I just came across a pretty major mis-attribution of a quotation in an article by a very well-known scholar of children’s book publishing and library services. If I didn’t happen to have the original source of the quotation sitting in front of me (the Horn Book, August, 1928), then I would never have noticed it.

I’m wondering, however, if the mis-attribution is, in itself, a sign regarding the early network of women who produced and distributed the female junior novels. The author states that Louise Seaman (of Macmillan, who was the first editor of children’s books in America) said something that Bertha Mahony (of the Bookshop for Boys and Girls, and the creator of the Horn Book) first wrote in the Horn Book in 1928. Mahony and Seaman (as well as Anne Carroll Moore, Alice Jordan, May Massee, and Elinor Whitney, among others) composed the first generation of this female network. The quotation itself refers to the publishing side of the network:

We do not mean to depreciate or minimize the splendid publishing of books which men have done but we do believe that men (with few exceptions) have been baffled and groping where children’s books are concerned and that they have not had the vision to shape their organization so that the right people have had the necessary time for these books. There seems every natural reason why women, properly qualified, should be particularly successful in the selection of children’s books to publish and their publishing.

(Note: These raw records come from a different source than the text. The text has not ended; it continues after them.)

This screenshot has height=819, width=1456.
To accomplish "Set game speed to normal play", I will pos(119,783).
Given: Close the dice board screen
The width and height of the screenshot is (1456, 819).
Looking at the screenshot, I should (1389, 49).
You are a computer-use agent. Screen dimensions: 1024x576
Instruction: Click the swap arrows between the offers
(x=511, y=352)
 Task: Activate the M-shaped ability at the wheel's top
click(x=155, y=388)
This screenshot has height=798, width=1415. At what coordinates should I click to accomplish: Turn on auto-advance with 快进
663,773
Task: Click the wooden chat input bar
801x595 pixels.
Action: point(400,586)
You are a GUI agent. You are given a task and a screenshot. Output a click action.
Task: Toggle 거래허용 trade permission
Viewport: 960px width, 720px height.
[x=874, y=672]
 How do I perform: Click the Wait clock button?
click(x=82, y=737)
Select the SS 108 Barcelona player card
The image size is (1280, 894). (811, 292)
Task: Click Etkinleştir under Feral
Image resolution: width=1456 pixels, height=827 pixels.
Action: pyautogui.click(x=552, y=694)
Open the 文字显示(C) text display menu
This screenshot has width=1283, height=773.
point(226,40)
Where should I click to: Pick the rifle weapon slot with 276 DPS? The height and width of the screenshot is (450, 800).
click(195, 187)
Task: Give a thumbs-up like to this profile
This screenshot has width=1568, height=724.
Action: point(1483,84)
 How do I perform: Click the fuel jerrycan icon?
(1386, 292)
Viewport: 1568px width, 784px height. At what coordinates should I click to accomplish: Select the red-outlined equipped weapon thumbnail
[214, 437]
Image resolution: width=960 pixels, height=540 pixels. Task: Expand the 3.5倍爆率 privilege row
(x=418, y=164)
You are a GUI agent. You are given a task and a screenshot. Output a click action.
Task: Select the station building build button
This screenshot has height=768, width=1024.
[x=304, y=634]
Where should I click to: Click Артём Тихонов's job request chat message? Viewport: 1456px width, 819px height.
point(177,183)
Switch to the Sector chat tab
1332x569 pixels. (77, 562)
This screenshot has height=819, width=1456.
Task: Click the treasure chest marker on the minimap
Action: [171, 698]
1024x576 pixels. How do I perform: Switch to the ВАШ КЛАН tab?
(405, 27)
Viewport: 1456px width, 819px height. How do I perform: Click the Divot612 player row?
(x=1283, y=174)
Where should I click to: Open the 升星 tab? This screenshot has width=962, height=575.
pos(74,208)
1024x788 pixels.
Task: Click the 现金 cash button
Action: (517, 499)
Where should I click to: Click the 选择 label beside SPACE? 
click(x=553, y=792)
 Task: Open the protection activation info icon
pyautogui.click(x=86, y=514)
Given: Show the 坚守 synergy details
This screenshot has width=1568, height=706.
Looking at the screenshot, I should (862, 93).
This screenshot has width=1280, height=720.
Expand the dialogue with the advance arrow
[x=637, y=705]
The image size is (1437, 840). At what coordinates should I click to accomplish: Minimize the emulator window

Here’s the thing: Seaman would never have written this statement. She was all like, “hey, George Brett. My role as a children’s editor is based on my qualifications, experiences, and publishing abilities, not on any “natural” ability to work with children.” Mahony, conversely, was more like Moore and Jordan, and tended to still reside in the females-can-excel-in-work-with-children-because-they-possess-“natural”-abilities-to-do-so camp.

So here’s my spin: perhaps the fact that the author of this article confuses something written by Mahony for something written by Seaman demonstrates the degree to which these women worked across disciplines in an effort to create and promote children’s literature. Perhaps, to some degree, the network itself obfuscates the individual women who participated in it.

Or, you know, maybe the author just made a mistake.

[for a crazily-well researched look into the early members of this network, see Jacalyn Eddy’s Bookwomen: Creating an Empire in Children’s Book Publishing 1919-1939.]